From: Asmus Freytag (asmusf@ix.netcom.com)
Date: Fri Feb 08 2002 - 13:24:01 EST


At 06:18 PM 2/8/02 +0100, Philipp Reichmuth wrote:
>Oh, it is very well possible to design a character set that supports
>all of Latin, Cyrillic and Greek without being susceptible to this
>problem beyond the familiar 1-l-|, 0-O dimension. The main premise is
>to encode glyphs instead of characters so that one glyph "A" is used
>in all three of these alphabets. Roundtrip compatibility with legacy
>character sets would be a problem, though. It looks like there is the
>decision between kludge A (roundtrip compatibility missing) and kludge
>B (easier spoofability).
If your statement was phrased differently, i.e. saying that domain name
registration and resolution should not allow a distinction between
A.com and A.com where one uses the Greek and one the Latin A, that
would be a different matter. Such action would close this spoofing
loophole very effectively w/o restricting the registration of
meaningful names. However, there may be subtle issues with such an
approach. But the important thing is that it does not fiddle with the
character set as such.

>However, for URLs etc., roundtrip
>compatibility is not really necessary, I think.

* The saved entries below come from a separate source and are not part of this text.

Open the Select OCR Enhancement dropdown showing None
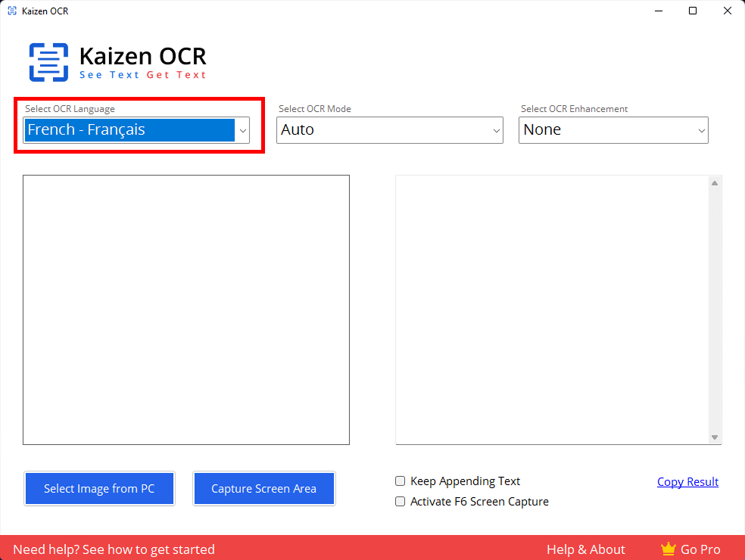The height and width of the screenshot is (560, 745). tap(613, 130)
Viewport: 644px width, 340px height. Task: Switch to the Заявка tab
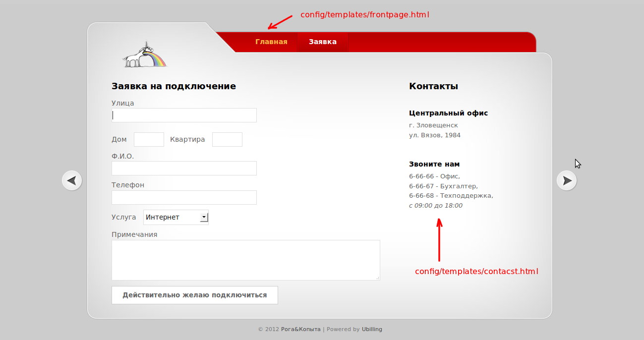(322, 42)
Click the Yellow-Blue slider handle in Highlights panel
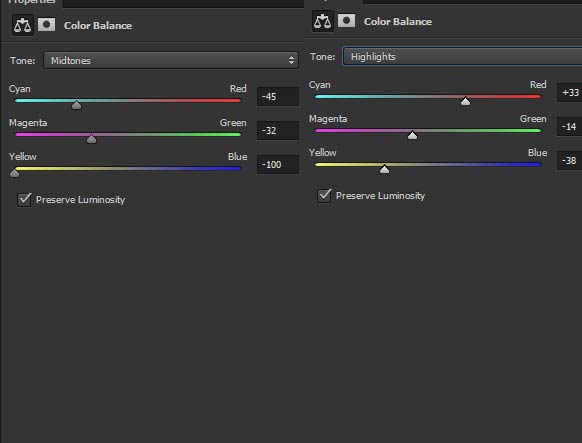This screenshot has height=443, width=582. (385, 169)
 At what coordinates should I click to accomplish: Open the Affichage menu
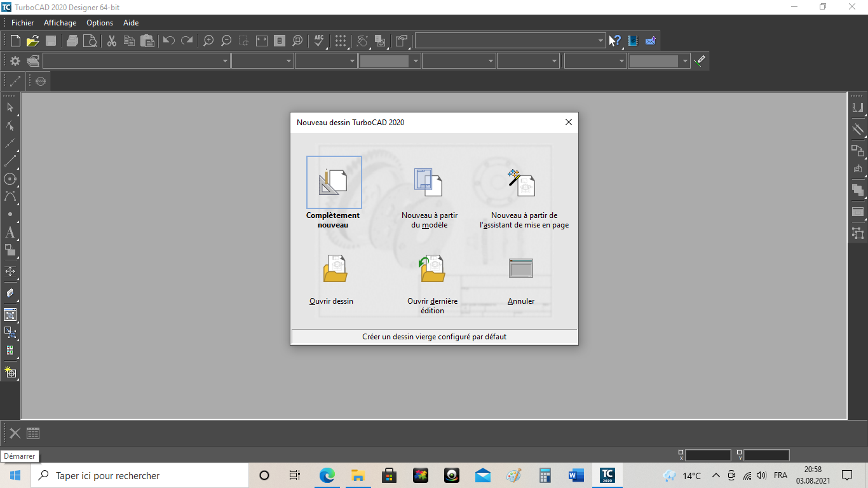click(60, 23)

I beg to differ. Roundtrip convertibility is very important since URLs live
in documents encoded in Unicode, ISO/IEC 8859-7, even Shift-JIS etc. that
are all
not 'glyph' encodings. Whatever specialized 'character set' gets used
transiently in resolving the domain name is one issue, but it better be
easily possible to convert between it and the form URLs are actually stored
in hypertext.

>I am sure they can be fixed by designing a better character set that
>is better suited to a given problem. A lot of problems can be avoided
>by regarding a character set as an application-specific entity to some
>extent.
>
>This is not what we want, of course; we want a universal encoding
>across all applications. This being our premise, the resulting
>problems which you cannot possibly deny will have to be dealt with in
>one way or the other.

Nobody argues that spoofing and other security issues shouldn't get
addressed.

>To me, it seems a better idea to fix problems
>that arise directly from the way we encode our characters already on
>the character set level as far as possible, even if it just means
>notifying people that mixing characters from different alphabets may
>lead to misinterpretations and to denote common glyph similarities in
>the standard, such as the glyph "A" or for that part the character "A"
>being indiscernible in several alphabets.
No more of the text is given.